How many permutations of 1, 2, 3, 4, 5, 6, 7, 8, 9 have:

1 appearing somewhere to the left of 2,
3 somewhere to the left of 4, and
5 somewhere to the left of 6?

For example, 8 1 5 7 2 3 9 4 6 would be such a permutation.

$\mathrm{(A) \ }9\cdot 7! \qquad \mathrm{(B) \ } 8! \qquad \mathrm{(C) \ }5!4! \qquad \mathrm{(D) \ }8!4! \qquad \mathrm{(E) \ }8!+6!+4!$

Solution

There are $9!$ (the factorial of 9) total permutations of the elements of that set. 1 is to the left of 2 in exactly half of these. 3 is also to the left of 4 in exactly half of the permutations, and 5 is to the left of 6 in exactly half of the permutations. These three events are totally independent of each other, so the number we want to calculate is $\frac12\cdot\frac12\cdot\frac12\cdot9! = \frac18\cdot9\cdot8\cdot7! = 9\cdot7!$ which is answer choice $\mathrm{(A)}$ .

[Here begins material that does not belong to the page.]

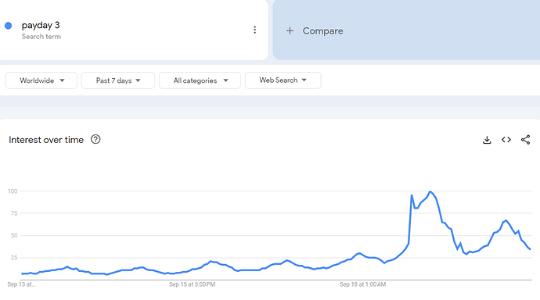Click the Sep 13 start axis label
This screenshot has width=540, height=300.
pyautogui.click(x=21, y=284)
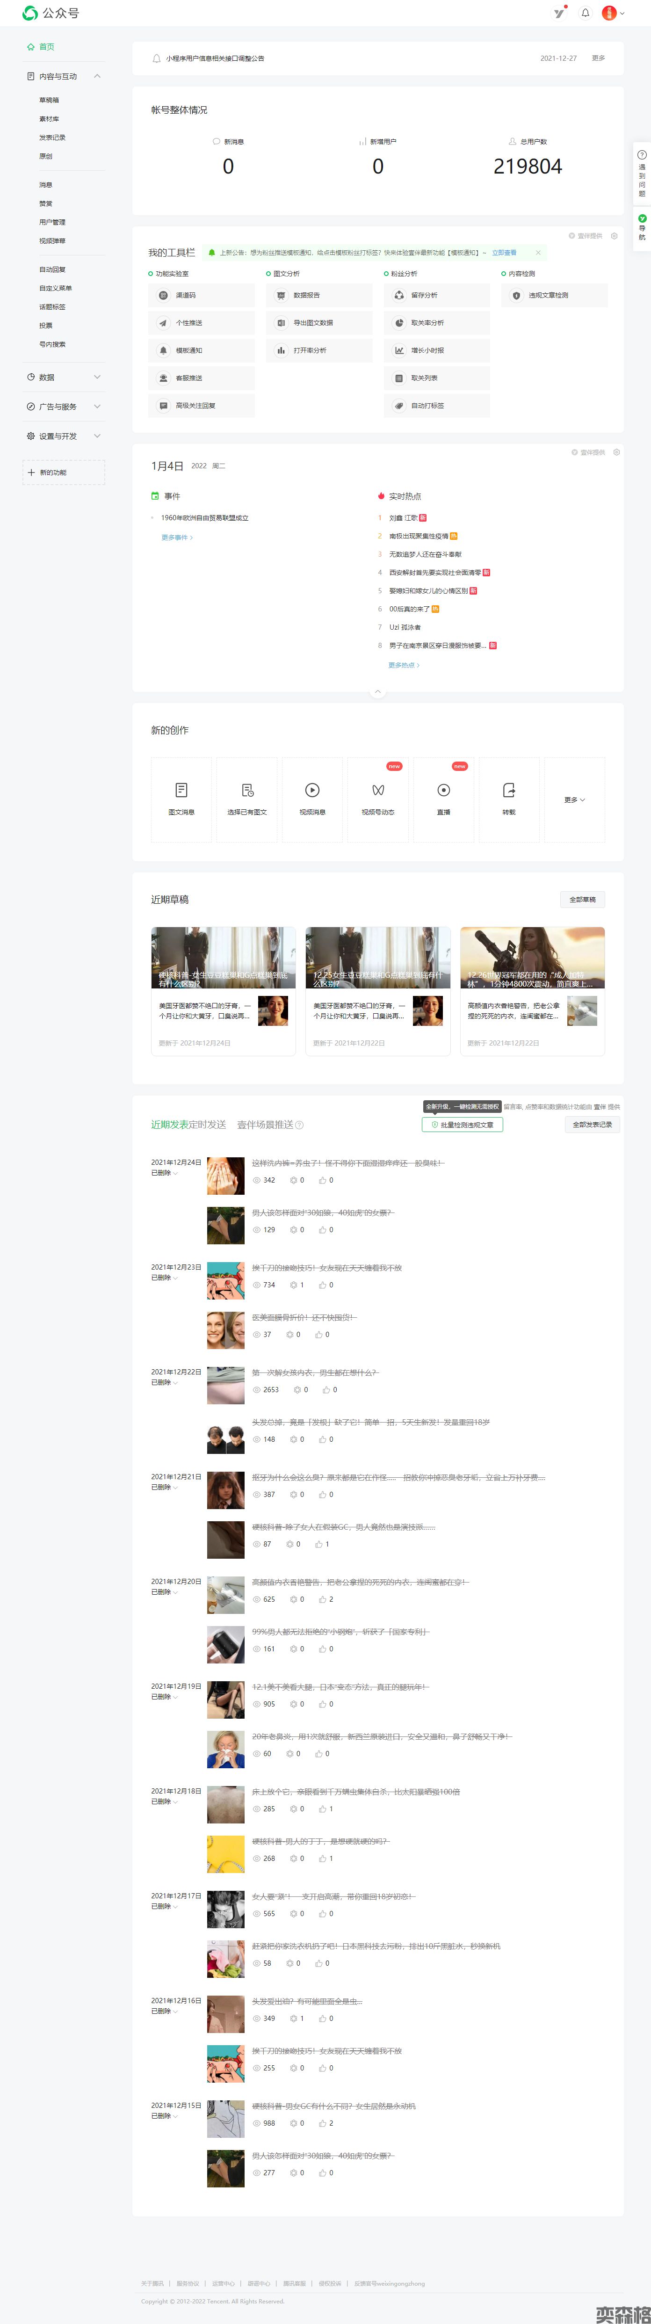
Task: Select 草稿箱 in the sidebar
Action: (49, 100)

Alternatively, note that we can choose ${9\choose 2}$ places for the 1 and 2, then ${7\choose2}$ places for the 3 and 4, then $5\choose 2$ places for the 5 and 6, and the arrange the 7, 8 and 9 in $3!$ ways, giving us a total of ${9\choose2}\cdot{7\choose2}\cdot{5\choose2}\cdot3! = \frac{(9\cdot8)\cdot(7\cdot6)\cdot(5\cdot4)\cdot3!}{2\cdot2\cdot2} = 9\cdot7! \Longrightarrow \mathrm{(A)}$ .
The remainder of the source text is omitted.